Le contrôle des exportations, en clair, c’est quoi ? Ce sont des règles anciennes qui limitent ce qu’une entreprise américaine peut vendre ou céder à des personnes d’autres pays, ou à des étrangers présents sur le sol américain, dès que le gouvernement estime que la sécurité nationale est en jeu. Elles existent depuis des décennies pour des choses comme les armes ou les puces de pointe. Ce qui était nouveau ici, c’est de les voir servir à débrancher un modèle d’IA commercial, en service, que des millions de personnes utilisaient déjà.

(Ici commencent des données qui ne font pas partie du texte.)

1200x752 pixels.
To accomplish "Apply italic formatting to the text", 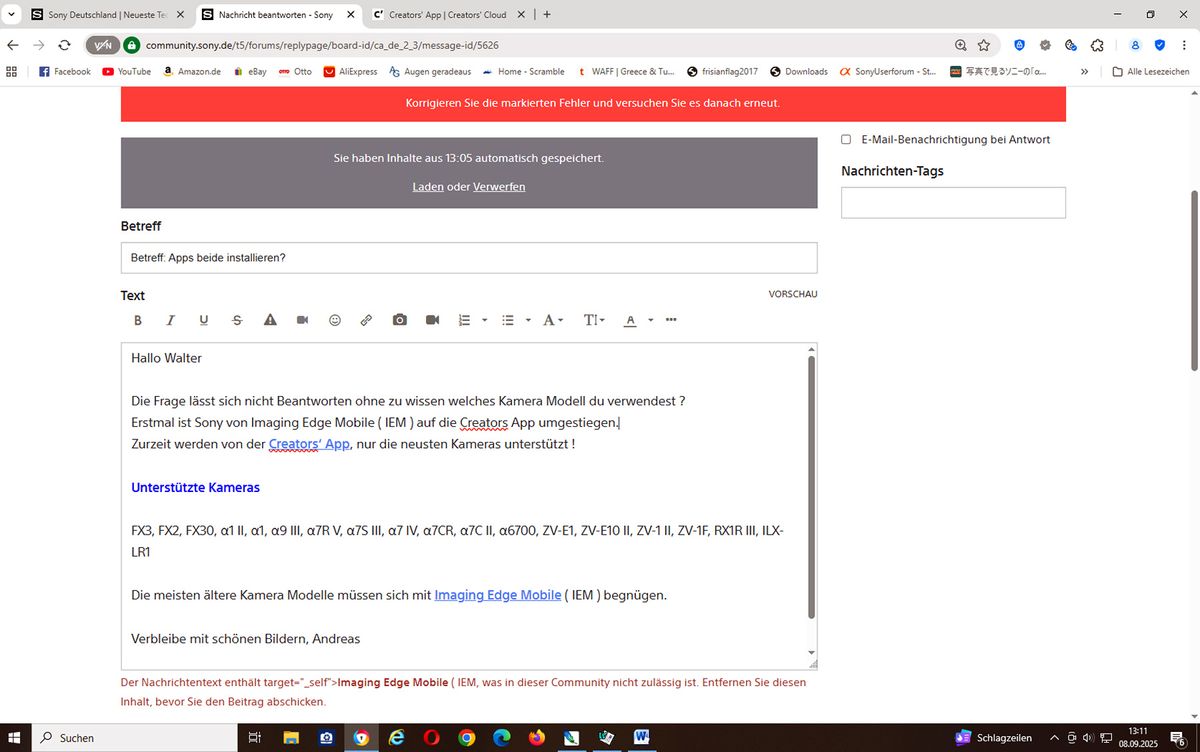I will 170,320.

Pourquoi Anthropic n’a-t-elle pas simplement bloqué les utilisateurs étrangers plutôt que tout le monde ? Parce qu’aucun moyen fiable ne permet de lire la nationalité d’un utilisateur à partir d’une requête en direct. Vérifier la citoyenneté en temps réel, sur des millions de requêtes, le système ne sait pas le faire. Face à un ordre de bloquer tous les ressortissants étrangers et sans moyen de les isoler, la seule manière de se conformer était de couper les modèles pour tous.

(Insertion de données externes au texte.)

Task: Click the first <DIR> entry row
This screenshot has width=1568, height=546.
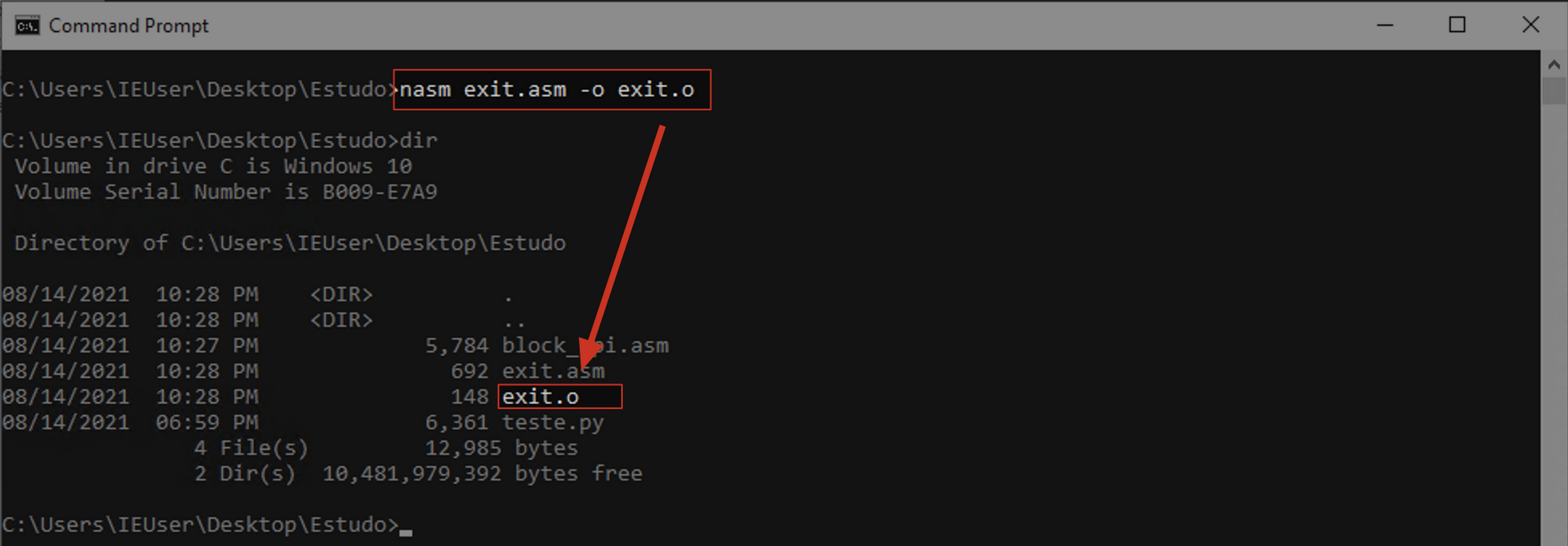Action: point(257,295)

J’utilise un modèle d’IA dans mon produit. Que faire concrètement ? Branchez un modèle de repli derrière un feature flag, pour pouvoir basculer sans tout reconstruire. Évitez d’inscrire en dur le nom d’un seul modèle comme s’il était permanent. Et partez du principe que votre modèle de premier plan peut devenir indisponible à court préavis, pour des raisons légales, politiques ou techniques, afin que votre produit se dégrade en douceur au lieu de casser net le jour où ça arrive.
Est-ce susceptible de se reproduire ? L’ordre précis sera peut-être levé ; Anthropic s’attend à rétablir l’accès. Mais le précédent est posé : un gouvernement a désormais montré qu’il pouvait forcer une entreprise américaine à retirer un modèle d’IA en service, en quelques minutes. Que cela se reproduise ou non, l’hypothèse prudente est que l’accès à n’importe quel modèle unique est révocable, pas garanti.